Go to home page

Bloomberg Scores FBI, NIH for Witch Hunt against Chinese Scientists

June 17, 2019 (EIRNS)—Bloomberg on June 14 published a long, highly critical report on the large-scale assault by the FBI and National Institutes of Health (NIH) on Chinese and Chinese-American scientists in the U.S., written by Bloomberg’s Peter Waldman. Titled, “The NIH and the FBI Are Targeting Ethnic Chinese Scientists, Including U.S. Citizens, Searching for a Cancer Cure,” it features the case of Wu Xifeng, “an award-winning epidemiologist and naturalized American citizen, [who] quietly stepped down as director of the Center for Public Health and Translational Genomics at the University of Texas MD Anderson Cancer Center after a three-month investigation into her professional ties in China.”

Waldman points to the anti-science nature of this assault as well as the obviously racist attack on China and the Chinese. He writes:

“In recent decades, cancer research has become increasingly globalized, with scientists around the world pooling data and ideas to jointly study a disease that kills almost 10 million people a year. International collaborations are an intrinsic part of the U.S. National Cancer Institute’s Moonshot program, the government’s $1 billion blitz to double the pace of treatment discoveries by 2022. One of the programs tag lines: ‘Cancer knows no borders.’ Except, it turns out, the borders around China.”

On Wu’s case, he notes that she

“has not been charged with stealing anyone’s ideas, but in effect she stood accused of secretly aiding and abetting cancer research in China, an un-American activity in today’s political climate. She’d spent 27 of her 56 years at MD Anderson. A month after resigning, she left her husband and two kids in the U.S. and took a position as dean of a school of public health in Shanghai.”

She has filed a complaint with the U.S. Equal Employment Opportunity Commission.

▸ SOURCE INFORMATION:

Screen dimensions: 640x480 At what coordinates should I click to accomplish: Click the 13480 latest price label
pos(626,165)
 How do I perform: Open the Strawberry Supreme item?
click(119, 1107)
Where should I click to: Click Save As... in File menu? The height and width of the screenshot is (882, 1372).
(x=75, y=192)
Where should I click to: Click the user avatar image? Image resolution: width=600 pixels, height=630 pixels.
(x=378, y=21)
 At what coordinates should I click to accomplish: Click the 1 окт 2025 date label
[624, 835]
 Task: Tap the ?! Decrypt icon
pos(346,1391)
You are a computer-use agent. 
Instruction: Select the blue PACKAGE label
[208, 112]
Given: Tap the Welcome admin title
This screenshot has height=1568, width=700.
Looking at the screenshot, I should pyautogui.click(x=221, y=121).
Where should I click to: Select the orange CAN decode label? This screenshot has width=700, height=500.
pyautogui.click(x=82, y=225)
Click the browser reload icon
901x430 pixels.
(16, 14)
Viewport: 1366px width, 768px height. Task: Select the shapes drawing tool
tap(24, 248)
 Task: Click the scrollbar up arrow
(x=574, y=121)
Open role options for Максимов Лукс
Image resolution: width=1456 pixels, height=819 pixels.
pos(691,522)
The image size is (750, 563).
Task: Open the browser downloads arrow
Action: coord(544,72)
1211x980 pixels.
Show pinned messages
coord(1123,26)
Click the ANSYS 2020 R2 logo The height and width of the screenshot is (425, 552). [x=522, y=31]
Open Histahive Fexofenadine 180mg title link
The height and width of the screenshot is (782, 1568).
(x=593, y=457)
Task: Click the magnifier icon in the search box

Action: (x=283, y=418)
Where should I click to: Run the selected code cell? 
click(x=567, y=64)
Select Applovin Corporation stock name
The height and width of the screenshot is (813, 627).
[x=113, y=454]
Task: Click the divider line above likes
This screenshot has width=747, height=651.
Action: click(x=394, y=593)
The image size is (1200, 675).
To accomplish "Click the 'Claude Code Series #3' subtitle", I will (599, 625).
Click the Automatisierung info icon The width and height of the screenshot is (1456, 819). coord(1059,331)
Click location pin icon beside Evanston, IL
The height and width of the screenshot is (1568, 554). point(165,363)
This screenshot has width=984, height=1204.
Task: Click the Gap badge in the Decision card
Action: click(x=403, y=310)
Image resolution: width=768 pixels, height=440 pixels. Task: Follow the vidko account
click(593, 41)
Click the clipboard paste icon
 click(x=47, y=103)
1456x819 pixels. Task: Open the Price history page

▸ WORK ITEM:
Do these statements agree with the article on the FBI and NIH investigations? For each, answer yes or no and quote the deciding words. (a) Wu Xifeng spent 27 years at MD Anderson. (b) Wu Xifeng was charged with stealing other people's ideas. (c) After resigning, Wu Xifeng became dean of a school of public health in Beijing.

▸ SOLUTION TO THE EXERCISE:
(a) Yes: "She’d spent 27 of her 56 years at MD Anderson."
(b) No: "has not been charged with stealing anyone’s ideas"
(c) No: "took a position as dean of a school of public health in Shanghai."